Notes and Editorial Reviews
Composed in 1863 as a commission for a friend who wanted to consecrate a private chapel dedicated to his wife, the Petite messe solennelle is a thoroughly absorbing work. Unusually scored for two pianos and harmonium (Rossini later orchestrated it so that others would not), along with four soloists and eight choir members ("of three sexes," as Rossini put it on the title page), it is far more pious than his Stabat Mater (which is nothing if not operatic in approach, scoring, and vocal line)--but it still won't inspire most people to fall to their knees. It abounds in lovely melodies, but they're more modest than flashy, and the pianos and harmonium can sound anything from sparse to rich to eerie. According to conductor Rupert
Huber in the program notes, this performance observes the composer's metronome markings as no version has before; and indeed, if you compare it with say, Corboz's on Erato, which distorts some of the tempos so severely that you'd think the "Christe eleison" had been composed for a mambo contest, it does indeed make more sense throughout. On the other hand, Huber's chorus is larger than eight voices, so there goes total authenticity (not to mention the "three sexes").

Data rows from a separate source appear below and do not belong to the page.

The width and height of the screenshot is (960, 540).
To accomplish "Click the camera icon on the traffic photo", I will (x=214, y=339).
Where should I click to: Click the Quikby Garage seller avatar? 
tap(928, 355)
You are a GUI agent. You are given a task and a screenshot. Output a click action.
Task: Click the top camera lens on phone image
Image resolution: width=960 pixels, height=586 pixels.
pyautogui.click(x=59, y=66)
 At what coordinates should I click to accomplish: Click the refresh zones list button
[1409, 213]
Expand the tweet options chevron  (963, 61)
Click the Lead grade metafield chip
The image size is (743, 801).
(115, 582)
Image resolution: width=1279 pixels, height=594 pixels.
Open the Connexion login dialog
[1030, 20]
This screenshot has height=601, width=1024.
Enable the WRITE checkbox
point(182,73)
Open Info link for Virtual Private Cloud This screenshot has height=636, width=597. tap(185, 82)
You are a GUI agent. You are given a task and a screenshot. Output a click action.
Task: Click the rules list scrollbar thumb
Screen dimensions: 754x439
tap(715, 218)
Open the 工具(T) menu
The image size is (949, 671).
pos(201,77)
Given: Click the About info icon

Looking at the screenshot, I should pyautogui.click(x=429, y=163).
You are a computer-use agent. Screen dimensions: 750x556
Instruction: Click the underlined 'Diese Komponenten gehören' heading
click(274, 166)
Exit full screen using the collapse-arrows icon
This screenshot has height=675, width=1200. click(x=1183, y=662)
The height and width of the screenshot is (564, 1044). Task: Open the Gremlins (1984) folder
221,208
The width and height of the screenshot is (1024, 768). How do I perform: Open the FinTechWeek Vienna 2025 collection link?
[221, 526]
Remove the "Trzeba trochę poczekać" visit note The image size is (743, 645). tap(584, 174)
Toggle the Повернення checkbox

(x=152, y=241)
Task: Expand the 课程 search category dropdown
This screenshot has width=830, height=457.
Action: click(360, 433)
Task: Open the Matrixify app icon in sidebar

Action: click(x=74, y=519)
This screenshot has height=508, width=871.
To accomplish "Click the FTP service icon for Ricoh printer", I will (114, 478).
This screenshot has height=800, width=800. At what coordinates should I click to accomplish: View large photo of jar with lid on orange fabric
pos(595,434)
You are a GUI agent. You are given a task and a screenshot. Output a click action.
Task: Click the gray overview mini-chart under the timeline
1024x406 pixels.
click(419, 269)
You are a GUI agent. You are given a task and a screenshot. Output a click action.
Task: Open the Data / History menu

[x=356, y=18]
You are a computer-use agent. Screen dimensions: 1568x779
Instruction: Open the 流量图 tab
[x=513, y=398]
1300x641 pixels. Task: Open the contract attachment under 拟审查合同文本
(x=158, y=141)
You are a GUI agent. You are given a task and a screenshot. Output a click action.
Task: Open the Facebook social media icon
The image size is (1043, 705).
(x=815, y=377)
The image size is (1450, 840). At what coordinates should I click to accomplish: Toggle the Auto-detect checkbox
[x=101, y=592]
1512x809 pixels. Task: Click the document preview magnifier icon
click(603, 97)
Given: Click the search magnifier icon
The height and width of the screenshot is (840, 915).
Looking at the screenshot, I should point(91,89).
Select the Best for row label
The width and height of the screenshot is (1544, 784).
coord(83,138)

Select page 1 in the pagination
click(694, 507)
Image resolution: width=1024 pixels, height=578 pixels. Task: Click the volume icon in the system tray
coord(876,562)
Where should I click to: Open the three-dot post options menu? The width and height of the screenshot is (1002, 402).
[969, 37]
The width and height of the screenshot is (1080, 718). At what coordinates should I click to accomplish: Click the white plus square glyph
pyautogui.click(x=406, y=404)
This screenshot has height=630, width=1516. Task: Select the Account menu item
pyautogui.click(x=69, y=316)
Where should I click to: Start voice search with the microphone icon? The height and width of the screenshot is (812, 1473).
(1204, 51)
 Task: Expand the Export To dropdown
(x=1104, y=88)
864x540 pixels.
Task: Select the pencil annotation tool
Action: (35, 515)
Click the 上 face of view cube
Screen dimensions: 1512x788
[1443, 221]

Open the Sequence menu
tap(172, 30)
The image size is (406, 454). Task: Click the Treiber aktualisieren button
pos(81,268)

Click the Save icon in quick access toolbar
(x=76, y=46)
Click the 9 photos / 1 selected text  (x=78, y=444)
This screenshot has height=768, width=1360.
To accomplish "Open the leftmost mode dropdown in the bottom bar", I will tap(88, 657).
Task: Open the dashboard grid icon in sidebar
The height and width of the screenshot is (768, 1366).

The performance is very good despite a soprano soloist who is fine when blending but pretty nasty sounding in her two solos. The tenor is splendid, the bass not overly weighted (and he attempts a trill), and the contralto rich-voiced. The chorus is excellent and right on the rhythm: the "cum sancto spirito" is really spirited but avoids exaggeration.
Highest kudos go to the instrumental soloists and the balance engineers. Rossini's piano solo ("Preludio religioso") is a fine, puzzling, engrossing movement and it's beautifully played (with no less than Roberto Szidon at Piano I); elsewhere, it's easy to tell why Rossini chose that particular combination and the sonics allow us to appreciate the texture. There used to be a version of this work, properly scored, on the Everest-Cetra label, with Renata Scotto, Alfredo Kraus, Fiorenza Cossotto, and Ivo Vinco all at their most refined. It was a delight, and frankly, so is this one. It captures the sincerity and romanticism of the work as does no other recorded version.
--Robert Levine Read less
Works on This Recording
Petite Messe solennelle by Gioachino Rossini
Lucia Mazzaria (Soprano),
Helene Schneiderman (Alto),
Kenneth Tarver (Tenor),
Reiner Holthaus (Bass),
Roberto Szidon (Piano),
Michael Metzler (Piano),
Detlef Dörner (Harmonium)
Stuttgart Southwest German Radio Vocal Ensemble
Written: 1863; Italy
Date of Recording: 1995
Venue: Villa Berg, Stuttgart, Germany
Length: 79 Minutes 33 Secs.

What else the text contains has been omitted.